Arts theater review

Two rooms and a sea of troubles

Short, thought-provoking play on the nature of death, child-parent relationships, and enduring impact

8689 ham image option 1 portrait sm
Ollie West plays Hamnet, Shakespeare's mysterious son.
Gianmarco Bresadola

Directed by Bush Moukarzel and Ben Kidd
Emerson Paramount Center
Sept. 20 – Oct. 7

Hamnet is a raw, intimate portrait of William Shakespeare’s only son who died at the age of 11 and has ever since been shrouded in mist. We don’t know much about him, and it’s likely he didn’t have a chance to interact much with his father. Yet, his existence is like a prism through which people have, for centuries, tried to glean further hints about the Bard’s internal musings. Tune the index of refraction, and we see the child himself, with his own dreams, his own foibles, his own demons — this is who appears on stage in Hamnet.

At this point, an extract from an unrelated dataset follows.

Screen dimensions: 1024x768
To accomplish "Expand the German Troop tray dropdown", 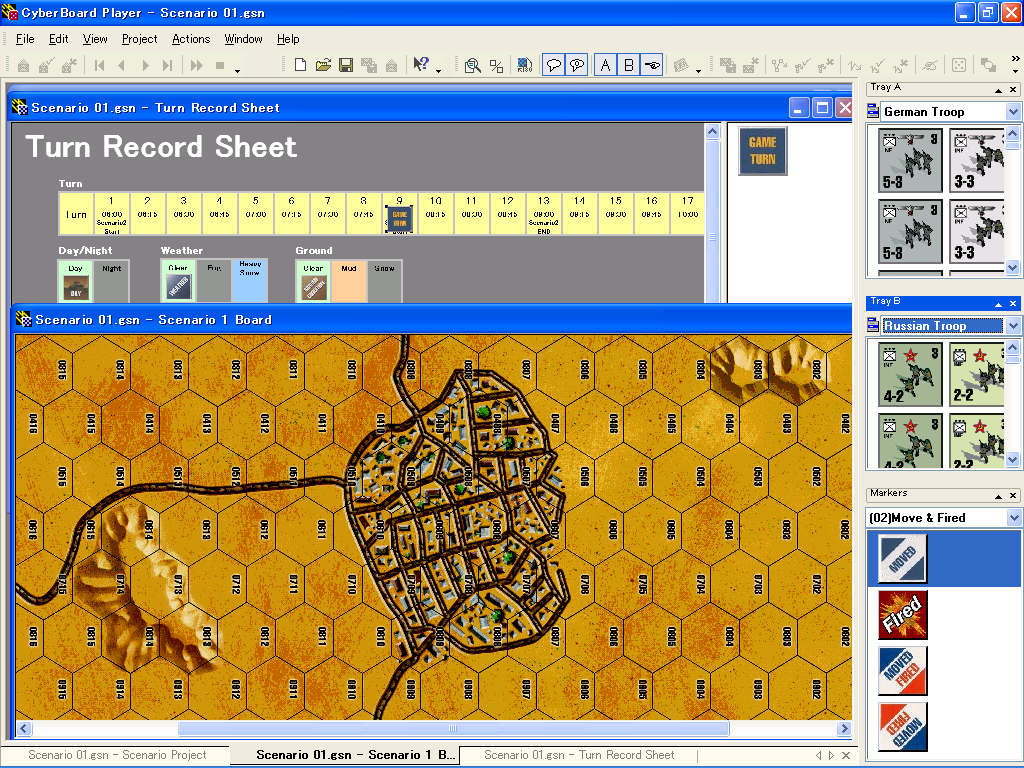I will (1013, 112).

“I want to be Hamlet,” proclaims Hamnet (Ollie West) to the audience. Indeed, in the 16th century, those two names would have been completely interchangeable. Throughout the play, Hamnet demonstrates that he’s been practicing his lines as he runs through familiar scenes from Hamlet. With these touching, coltish efforts, West underscores Hamnet’s desperation for his father’s approval, the vulnerability of childhood, and bemusement at the adult world. Amongst these hefty themes, West demonstrates his versatility as an actor by sprinkling in welcome doses of humor.

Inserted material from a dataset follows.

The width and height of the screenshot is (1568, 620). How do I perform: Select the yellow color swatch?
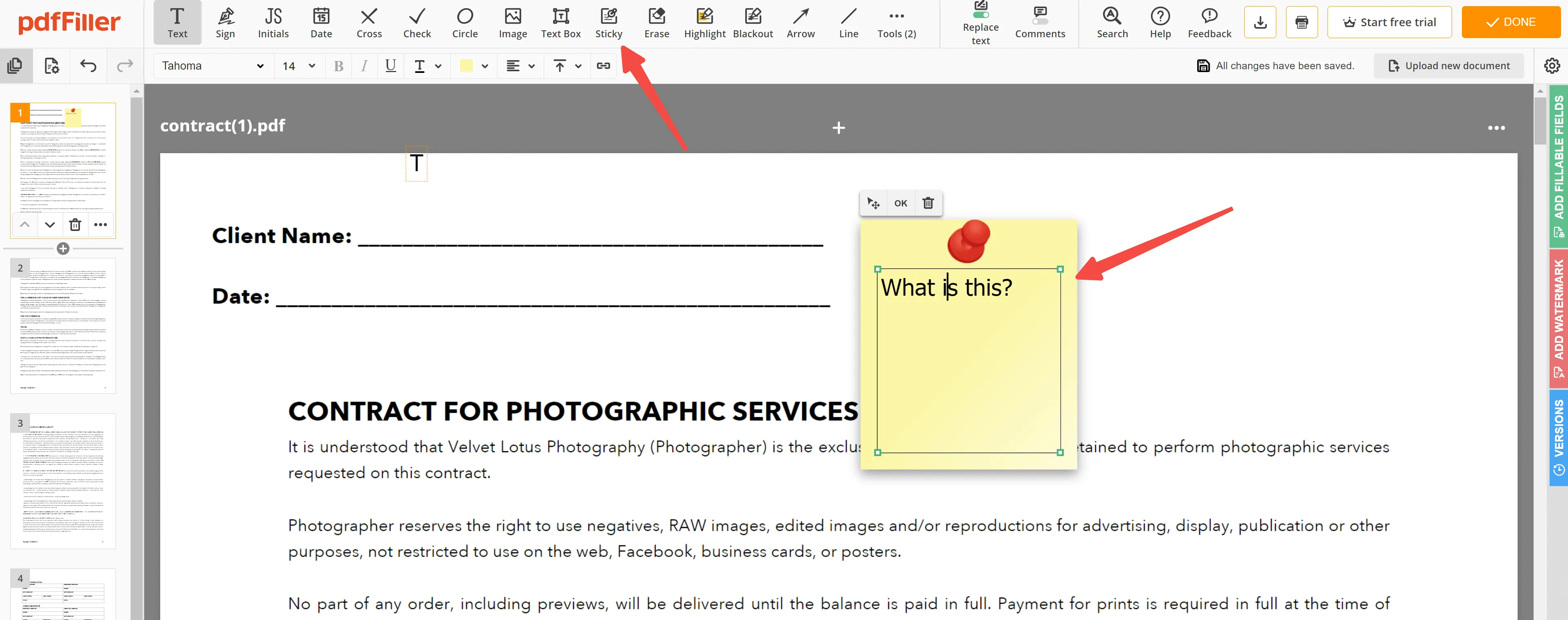coord(467,66)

Shakespeare makes an appearance in an...unusual fashion. The play is a kaleidoscope of visual effects, the primary one being that Hamnet is interacting with a green-screened version of his father. As a result, West is actually on stage alone almost the entire time, but his unwavering delivery makes it easy to forget the fact as West talks, plays ball, and dances alongside his incorporeal father. Although the technology is not new, I have not seen it leveraged to such an extent in a theatrical production. At first, it seemed a bit ungainly and superfluous, but when Shakespeare is explaining to Hamnet what it means “to be” or “not to be” and tells him to imagine two rooms, it clicks into place: Hamnet is already dead and he’s in the “not to be” room.

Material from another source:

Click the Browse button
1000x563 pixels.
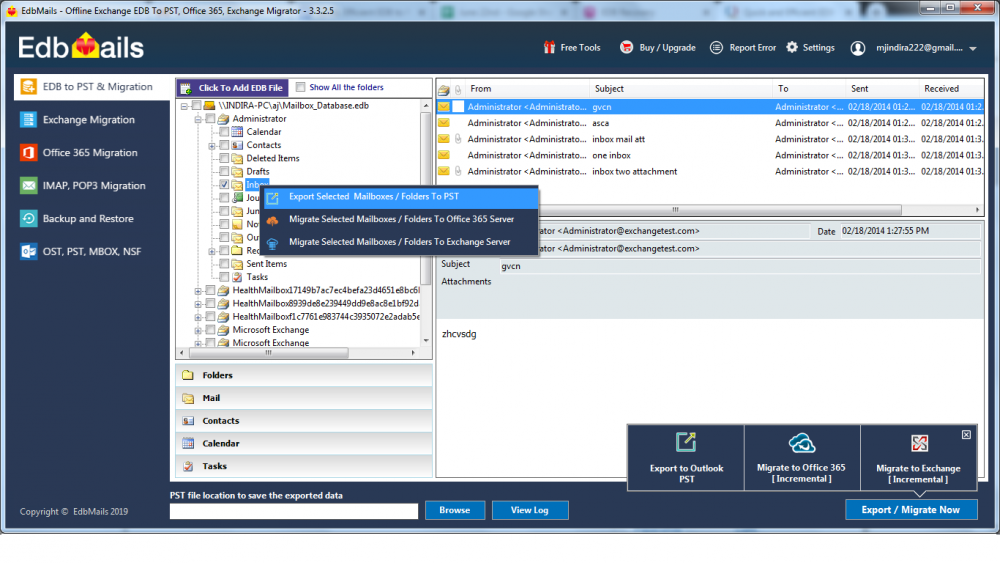tap(454, 510)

As for the question of what Hamnet actually meant to Shakespeare, the play skirts around this point, coming close, poking it with a stick, but never taking it head on. Hamnet asks his father how many people die in his plays: 74. “How many of those are children?” Hamnet consults his smartphone for this question, too — no signal. Shakespeare swings from angry to gentle, from morose to jolly, finally entreating Hamnet to stop haunting him. At the end of the play, Shakespeare quotes a moving passage from King John on the grief of losing a child.

In spite of such moments, the play holds back from the viewer the satisfaction of sinking one’s teeth into explicit connections and strident conjectures; rather, it paints in broader, metaphysical strokes. Cruder aspects of the play, including vulgar language, on-stage vomiting, and nudity, distract from the deeper meaning that the play aspires to. The performance packs a lot into 60 minutes, and while it leaves more questions than it answers, it is full of a passionate intensity that has the potential to “make thy two eyes, like stars, start from their spheres.”